Beware a shopping spree for cybercriminals as credit and debit card info goes on sale.

Christmas season in Canada

Up to 5 million customers from Saks Fifth Avenue and Lord & Taylor had their information stolen.

NurPhoto

In the cybercrime world, it's "hacks of Fifth Avenue."

Lord & Taylor and Saks Fifth Avenue announced Sunday that 5 million of their customers suffered a data breach, with cybercriminals stealing credit and debit card information. The breach affected Hudson's Bay Co., which owns both chains, in its North American stores.

The company said in an updated statement Monday that it believes the breach  "no longer poses a risk to customers shopping at our stores."

It's also creating a call center, at 1-855-270-9187, so people can call to see if they were affected by the breach.

Data breaches have become a commonplace risk for both customers and companies as hackers target corporations with weak cybersecurity. Last week, for instance, Under Armour announced that 150 million accounts from MyFitnessPal were stolen in a data breach. Entities from travel agencies to voter records have been hit by hackers. More than half of the US population is still feeling the aftereffects of Equifax's massive breach.

People are trusting companies to protect their data, and Hudson's Bay is the latest to show it couldn't.

Security researchers from Gemini Advisory said the majority of the stores affected were in New York and New Jersey, and the problem started in May 2017, ending when the breach was discovered.
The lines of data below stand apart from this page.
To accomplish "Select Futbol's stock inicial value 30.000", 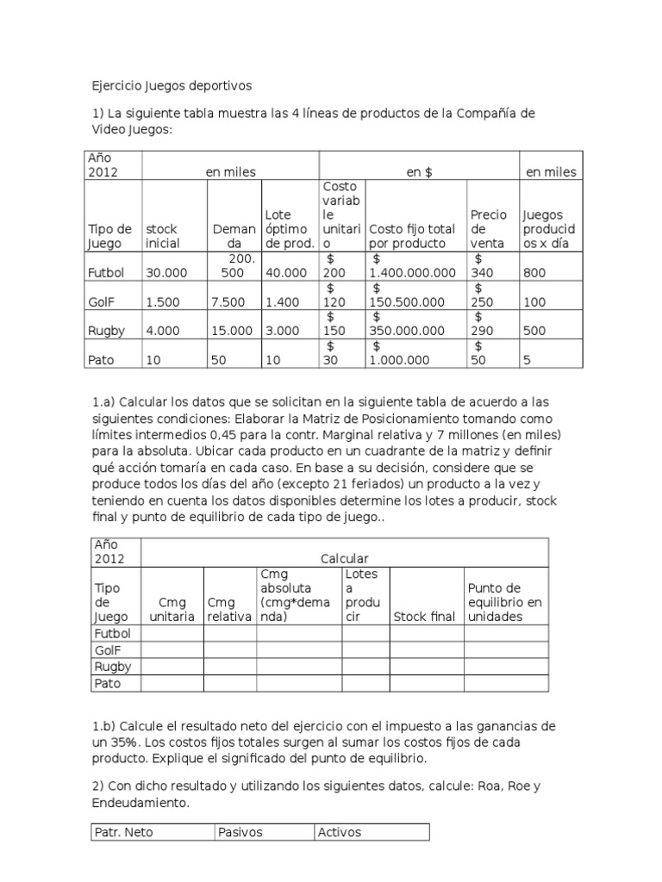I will click(x=166, y=272).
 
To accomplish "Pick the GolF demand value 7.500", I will click(x=228, y=301).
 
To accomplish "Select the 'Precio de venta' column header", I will click(x=488, y=228).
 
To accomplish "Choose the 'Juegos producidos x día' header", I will click(x=548, y=228).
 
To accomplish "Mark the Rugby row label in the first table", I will click(x=108, y=330).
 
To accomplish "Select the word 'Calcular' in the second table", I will click(x=345, y=558).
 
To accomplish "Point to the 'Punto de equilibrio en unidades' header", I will click(x=504, y=602).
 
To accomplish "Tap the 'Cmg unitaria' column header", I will click(x=172, y=610).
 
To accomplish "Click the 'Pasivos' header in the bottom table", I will click(x=240, y=832).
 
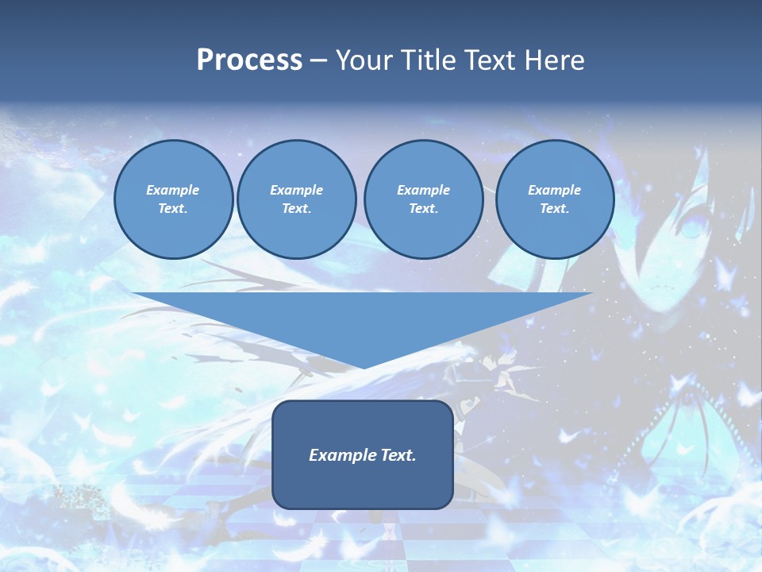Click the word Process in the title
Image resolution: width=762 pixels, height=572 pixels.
[x=249, y=60]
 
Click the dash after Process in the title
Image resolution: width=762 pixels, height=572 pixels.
[x=319, y=61]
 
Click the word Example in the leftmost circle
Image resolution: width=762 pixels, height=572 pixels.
[x=173, y=190]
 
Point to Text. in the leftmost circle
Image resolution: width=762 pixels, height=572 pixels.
[x=173, y=209]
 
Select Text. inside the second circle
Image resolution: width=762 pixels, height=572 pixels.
[x=296, y=209]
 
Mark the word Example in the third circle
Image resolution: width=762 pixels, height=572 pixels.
[x=423, y=190]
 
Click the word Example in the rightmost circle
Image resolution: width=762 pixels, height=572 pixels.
[x=554, y=190]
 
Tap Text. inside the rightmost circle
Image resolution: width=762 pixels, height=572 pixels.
[x=554, y=209]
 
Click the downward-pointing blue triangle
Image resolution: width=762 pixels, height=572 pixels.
[x=362, y=318]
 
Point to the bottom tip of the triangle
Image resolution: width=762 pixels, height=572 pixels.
[x=363, y=366]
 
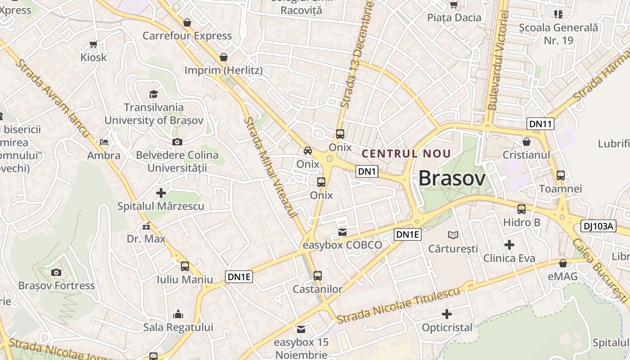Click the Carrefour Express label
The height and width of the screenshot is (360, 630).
point(187,36)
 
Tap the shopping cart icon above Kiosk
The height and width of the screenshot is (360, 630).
point(94,44)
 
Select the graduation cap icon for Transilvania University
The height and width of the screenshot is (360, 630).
point(154,94)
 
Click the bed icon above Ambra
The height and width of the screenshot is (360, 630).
point(104,142)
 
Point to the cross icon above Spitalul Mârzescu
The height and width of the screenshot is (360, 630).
point(161,193)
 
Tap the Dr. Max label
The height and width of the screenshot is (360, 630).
point(146,238)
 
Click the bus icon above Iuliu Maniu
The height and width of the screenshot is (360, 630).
point(185,266)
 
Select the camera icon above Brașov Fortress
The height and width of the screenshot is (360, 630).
point(56,272)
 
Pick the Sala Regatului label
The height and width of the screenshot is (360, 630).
point(178,327)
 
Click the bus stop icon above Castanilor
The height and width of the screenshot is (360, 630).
point(318,275)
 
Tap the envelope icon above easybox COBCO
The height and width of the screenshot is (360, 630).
point(342,232)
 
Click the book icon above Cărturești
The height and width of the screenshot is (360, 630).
point(453,235)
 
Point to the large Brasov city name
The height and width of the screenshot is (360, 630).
point(452,178)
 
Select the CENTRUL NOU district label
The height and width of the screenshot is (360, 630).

The hackers, from a group called JokerStash, also known as Fin7, put up more than 5 million stolen credit and debit cards for sale on the dark web, the researchers said.
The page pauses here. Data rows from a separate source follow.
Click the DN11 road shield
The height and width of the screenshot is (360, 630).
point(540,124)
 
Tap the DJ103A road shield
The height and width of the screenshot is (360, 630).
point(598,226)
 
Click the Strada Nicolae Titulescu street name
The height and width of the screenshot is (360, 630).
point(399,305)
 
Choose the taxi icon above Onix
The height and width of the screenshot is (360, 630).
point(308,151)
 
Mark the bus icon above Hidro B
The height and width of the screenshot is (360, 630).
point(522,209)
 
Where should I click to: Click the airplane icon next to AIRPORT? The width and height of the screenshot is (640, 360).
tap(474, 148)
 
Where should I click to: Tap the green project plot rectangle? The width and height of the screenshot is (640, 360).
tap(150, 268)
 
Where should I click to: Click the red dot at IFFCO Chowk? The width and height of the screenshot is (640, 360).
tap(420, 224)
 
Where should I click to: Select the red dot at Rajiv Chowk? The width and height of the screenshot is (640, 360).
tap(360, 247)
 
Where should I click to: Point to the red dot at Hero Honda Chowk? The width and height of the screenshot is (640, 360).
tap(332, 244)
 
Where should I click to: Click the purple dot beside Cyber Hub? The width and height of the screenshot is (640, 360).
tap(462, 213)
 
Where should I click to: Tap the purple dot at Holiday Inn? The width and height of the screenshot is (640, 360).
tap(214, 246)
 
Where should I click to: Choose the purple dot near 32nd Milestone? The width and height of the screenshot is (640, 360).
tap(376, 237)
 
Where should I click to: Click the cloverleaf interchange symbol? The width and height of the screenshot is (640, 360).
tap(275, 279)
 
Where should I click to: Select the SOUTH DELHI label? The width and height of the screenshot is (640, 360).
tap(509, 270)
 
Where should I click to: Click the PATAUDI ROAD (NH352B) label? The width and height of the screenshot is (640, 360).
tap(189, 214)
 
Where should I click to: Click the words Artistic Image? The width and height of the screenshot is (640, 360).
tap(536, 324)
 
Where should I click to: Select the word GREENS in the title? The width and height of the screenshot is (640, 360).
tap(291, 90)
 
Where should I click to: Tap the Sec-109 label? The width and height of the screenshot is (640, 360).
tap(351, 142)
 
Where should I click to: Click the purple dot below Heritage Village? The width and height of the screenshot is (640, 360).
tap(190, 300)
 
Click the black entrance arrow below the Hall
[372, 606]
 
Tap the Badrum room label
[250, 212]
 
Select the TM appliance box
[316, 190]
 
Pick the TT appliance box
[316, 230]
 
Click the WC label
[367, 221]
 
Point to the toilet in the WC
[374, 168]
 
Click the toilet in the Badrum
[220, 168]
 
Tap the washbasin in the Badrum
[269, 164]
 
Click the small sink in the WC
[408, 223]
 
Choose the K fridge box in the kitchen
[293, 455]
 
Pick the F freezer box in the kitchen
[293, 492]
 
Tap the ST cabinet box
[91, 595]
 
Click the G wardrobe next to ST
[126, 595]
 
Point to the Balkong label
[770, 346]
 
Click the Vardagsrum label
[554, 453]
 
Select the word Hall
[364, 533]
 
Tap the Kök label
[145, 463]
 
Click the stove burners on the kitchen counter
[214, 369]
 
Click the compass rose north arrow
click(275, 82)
The hacking group is also allegedly behind the breaches against Whole Foods, Chipotle and Trump Hotels. The researchers said that this was one of the "most damaging to ever hit retail companies."
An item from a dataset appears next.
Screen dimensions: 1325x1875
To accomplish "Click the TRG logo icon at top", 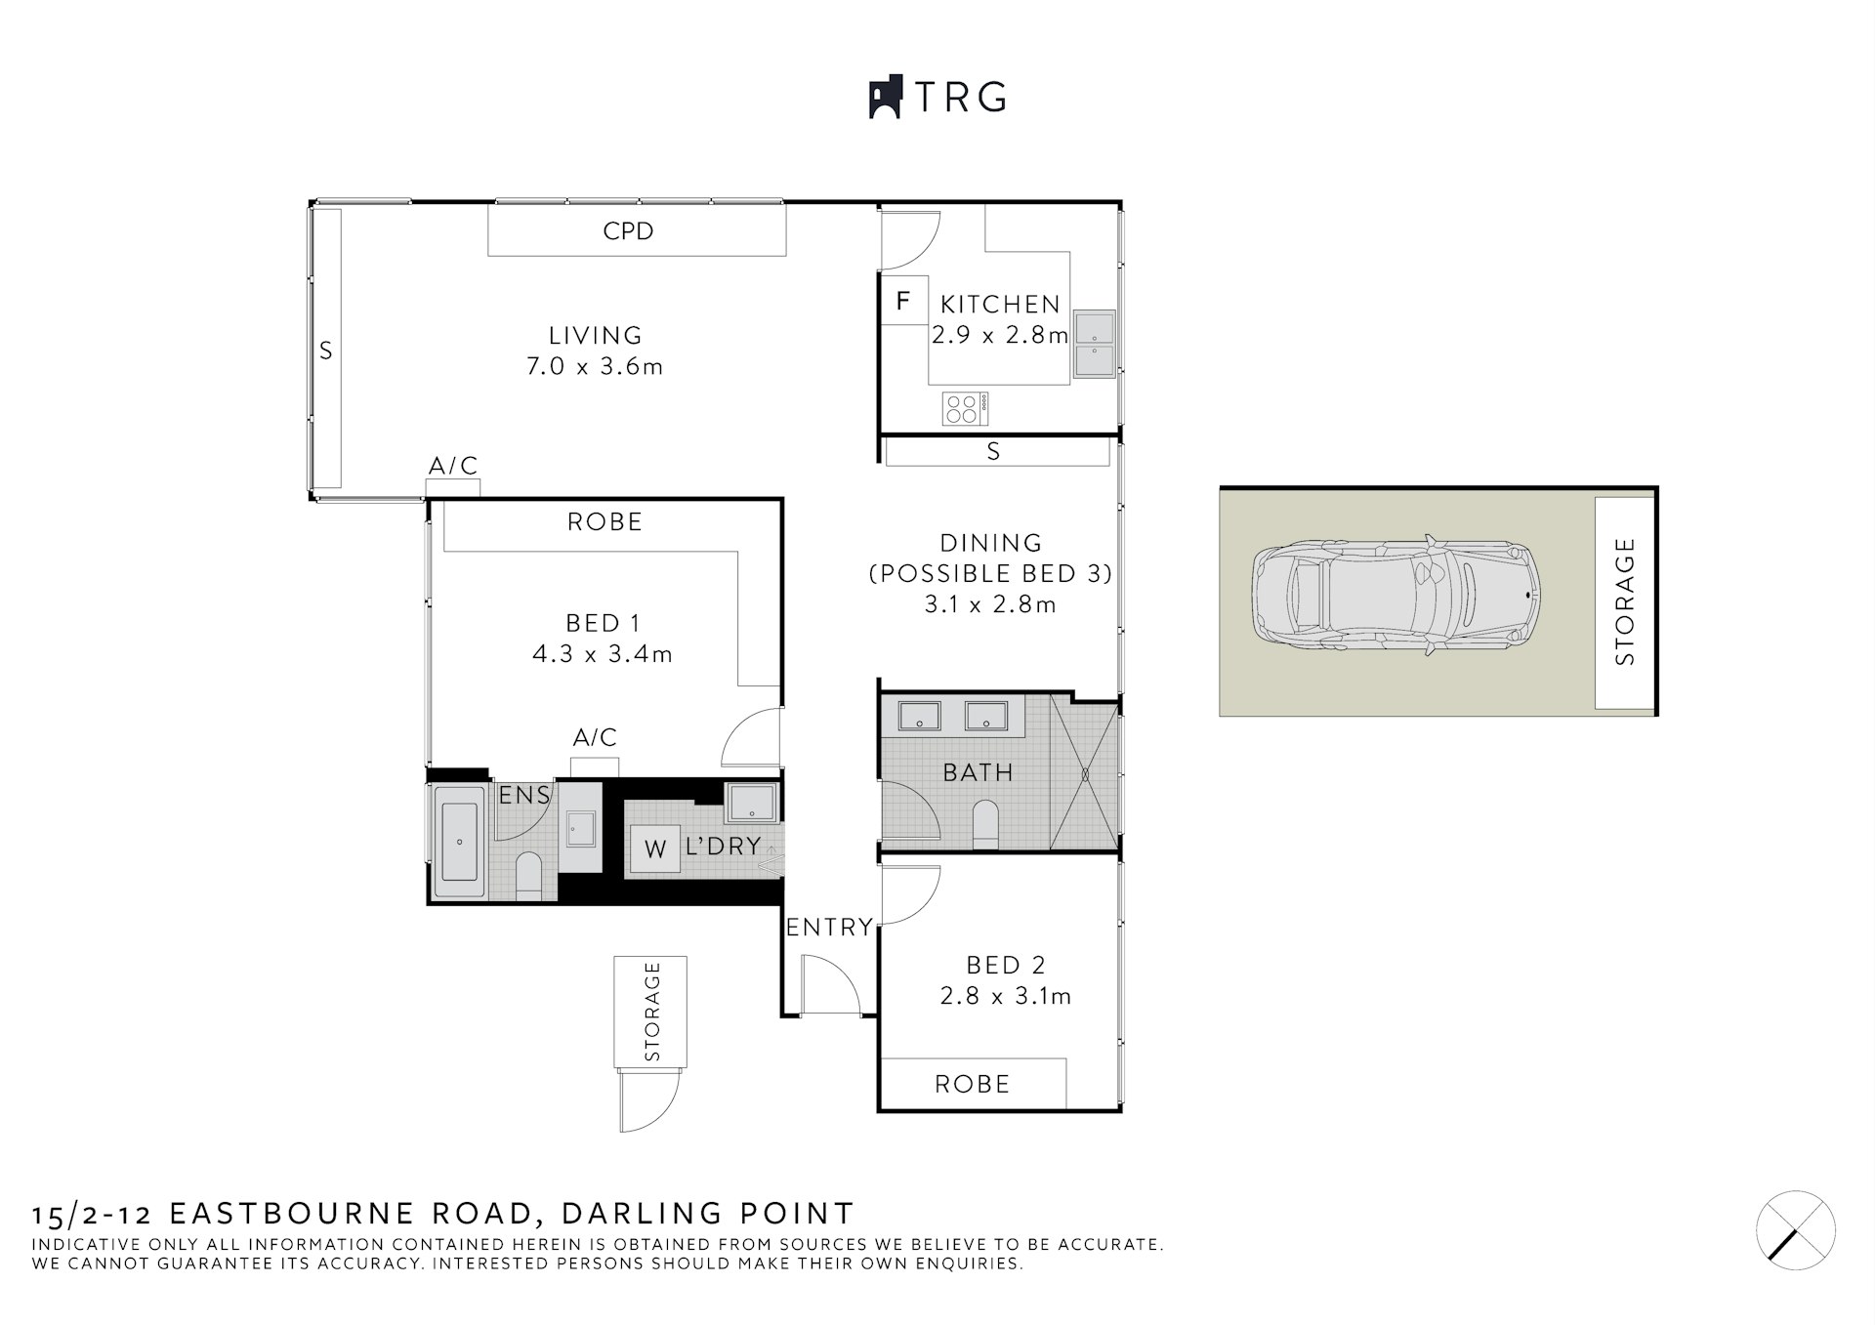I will [885, 97].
"The theft of five million payment cards is undoubtedly among the most significant credit card heists in modern history," the researchers wrote.

That still pales in comparison to the information from 56 million credit cards stolen from Home Depot in 2014, or the data of 40 million customers hacked from Target.

Saks Fifth Avenue said it would be offering affected customers free identity protection, along with credit and web monitoring. The company said it's still investigating the breach and will notify affected customers as it learns more information.